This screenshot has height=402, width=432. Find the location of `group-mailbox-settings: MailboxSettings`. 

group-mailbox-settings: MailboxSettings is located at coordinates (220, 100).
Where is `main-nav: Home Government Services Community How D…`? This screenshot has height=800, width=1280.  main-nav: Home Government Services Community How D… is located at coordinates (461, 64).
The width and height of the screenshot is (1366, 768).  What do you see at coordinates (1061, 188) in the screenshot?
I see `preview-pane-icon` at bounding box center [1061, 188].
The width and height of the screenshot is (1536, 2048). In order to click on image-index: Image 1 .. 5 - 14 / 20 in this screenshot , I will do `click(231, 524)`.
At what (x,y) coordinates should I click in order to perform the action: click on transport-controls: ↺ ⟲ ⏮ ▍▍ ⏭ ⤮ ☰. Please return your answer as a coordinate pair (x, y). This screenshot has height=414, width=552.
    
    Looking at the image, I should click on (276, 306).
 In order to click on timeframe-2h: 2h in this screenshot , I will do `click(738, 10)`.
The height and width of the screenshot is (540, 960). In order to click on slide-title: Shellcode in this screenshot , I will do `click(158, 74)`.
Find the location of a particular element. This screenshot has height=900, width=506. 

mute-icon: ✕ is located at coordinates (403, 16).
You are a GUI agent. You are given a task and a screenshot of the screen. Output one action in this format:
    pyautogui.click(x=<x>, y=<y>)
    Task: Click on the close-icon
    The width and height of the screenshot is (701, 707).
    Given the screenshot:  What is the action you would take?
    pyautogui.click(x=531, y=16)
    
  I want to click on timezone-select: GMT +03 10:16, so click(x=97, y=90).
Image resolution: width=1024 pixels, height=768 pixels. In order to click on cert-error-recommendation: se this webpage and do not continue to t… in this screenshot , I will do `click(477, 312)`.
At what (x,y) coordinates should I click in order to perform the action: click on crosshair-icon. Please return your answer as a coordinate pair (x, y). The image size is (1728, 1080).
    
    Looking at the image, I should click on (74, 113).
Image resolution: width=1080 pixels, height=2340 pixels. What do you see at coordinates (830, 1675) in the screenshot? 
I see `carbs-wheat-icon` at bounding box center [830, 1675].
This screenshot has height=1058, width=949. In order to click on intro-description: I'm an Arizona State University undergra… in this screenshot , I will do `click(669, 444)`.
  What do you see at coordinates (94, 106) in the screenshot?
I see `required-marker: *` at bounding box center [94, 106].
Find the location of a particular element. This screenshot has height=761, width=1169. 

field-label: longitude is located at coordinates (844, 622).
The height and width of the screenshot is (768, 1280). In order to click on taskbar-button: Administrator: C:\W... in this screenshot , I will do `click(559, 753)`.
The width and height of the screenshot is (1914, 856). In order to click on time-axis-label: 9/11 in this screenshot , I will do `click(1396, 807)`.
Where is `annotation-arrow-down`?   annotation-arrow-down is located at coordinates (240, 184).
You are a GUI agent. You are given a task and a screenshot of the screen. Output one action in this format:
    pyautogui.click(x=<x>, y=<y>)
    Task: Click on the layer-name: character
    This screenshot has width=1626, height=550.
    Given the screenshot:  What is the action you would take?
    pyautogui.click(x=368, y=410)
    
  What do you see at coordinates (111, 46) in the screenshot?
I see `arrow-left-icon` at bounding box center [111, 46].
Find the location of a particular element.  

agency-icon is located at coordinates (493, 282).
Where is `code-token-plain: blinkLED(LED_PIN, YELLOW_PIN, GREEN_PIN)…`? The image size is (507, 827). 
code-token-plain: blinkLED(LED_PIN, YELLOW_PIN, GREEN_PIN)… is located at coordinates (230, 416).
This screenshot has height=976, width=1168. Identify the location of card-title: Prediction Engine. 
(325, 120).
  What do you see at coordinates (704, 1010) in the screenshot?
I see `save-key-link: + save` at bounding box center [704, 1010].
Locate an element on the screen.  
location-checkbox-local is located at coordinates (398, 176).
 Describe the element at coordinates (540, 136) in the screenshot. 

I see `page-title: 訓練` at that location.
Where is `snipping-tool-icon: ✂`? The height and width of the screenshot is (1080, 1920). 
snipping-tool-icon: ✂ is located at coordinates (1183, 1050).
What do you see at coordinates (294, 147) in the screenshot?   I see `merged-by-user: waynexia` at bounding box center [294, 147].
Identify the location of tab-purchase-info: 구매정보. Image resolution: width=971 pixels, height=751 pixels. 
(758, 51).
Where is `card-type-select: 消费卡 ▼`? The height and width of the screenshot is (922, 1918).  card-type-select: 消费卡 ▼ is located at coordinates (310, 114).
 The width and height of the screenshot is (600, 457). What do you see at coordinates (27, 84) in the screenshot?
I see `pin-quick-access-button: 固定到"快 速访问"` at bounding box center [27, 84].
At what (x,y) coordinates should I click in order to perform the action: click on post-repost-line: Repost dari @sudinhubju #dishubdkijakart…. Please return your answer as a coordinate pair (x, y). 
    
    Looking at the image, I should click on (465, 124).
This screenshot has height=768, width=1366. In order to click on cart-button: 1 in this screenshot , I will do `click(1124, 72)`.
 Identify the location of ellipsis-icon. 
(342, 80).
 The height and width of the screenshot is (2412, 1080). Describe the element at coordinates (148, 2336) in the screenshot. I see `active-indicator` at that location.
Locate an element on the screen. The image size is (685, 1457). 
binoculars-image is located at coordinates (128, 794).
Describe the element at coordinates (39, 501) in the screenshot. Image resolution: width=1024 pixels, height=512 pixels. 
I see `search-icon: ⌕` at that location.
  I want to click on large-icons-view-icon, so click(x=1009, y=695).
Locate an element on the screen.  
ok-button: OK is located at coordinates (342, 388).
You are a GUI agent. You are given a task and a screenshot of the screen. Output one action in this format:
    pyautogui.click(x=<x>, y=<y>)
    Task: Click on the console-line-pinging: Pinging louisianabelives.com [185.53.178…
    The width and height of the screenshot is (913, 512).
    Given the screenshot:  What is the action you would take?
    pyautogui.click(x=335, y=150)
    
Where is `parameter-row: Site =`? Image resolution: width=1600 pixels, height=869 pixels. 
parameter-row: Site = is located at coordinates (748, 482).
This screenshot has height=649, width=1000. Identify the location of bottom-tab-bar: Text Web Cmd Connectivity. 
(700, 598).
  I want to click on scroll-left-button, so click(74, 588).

◇ ◇ ◇ ◇ ◇

## Work instructions
Copy the data from the line with "on post-repost-line: Repost" up to and including the line with "This screenshot has height=768, width=1366.", substituting "basket-button" for "cart-button" and leaving everything else unchanged. Give only those lines.

## Reply
At what (x,y) coordinates should I click in order to perform the action: click on post-repost-line: Repost dari @sudinhubju #dishubdkijakart…. Please return your answer as a coordinate pair (x, y). 
    
    Looking at the image, I should click on (465, 124).
This screenshot has height=768, width=1366. In order to click on basket-button: 1 in this screenshot , I will do `click(1124, 72)`.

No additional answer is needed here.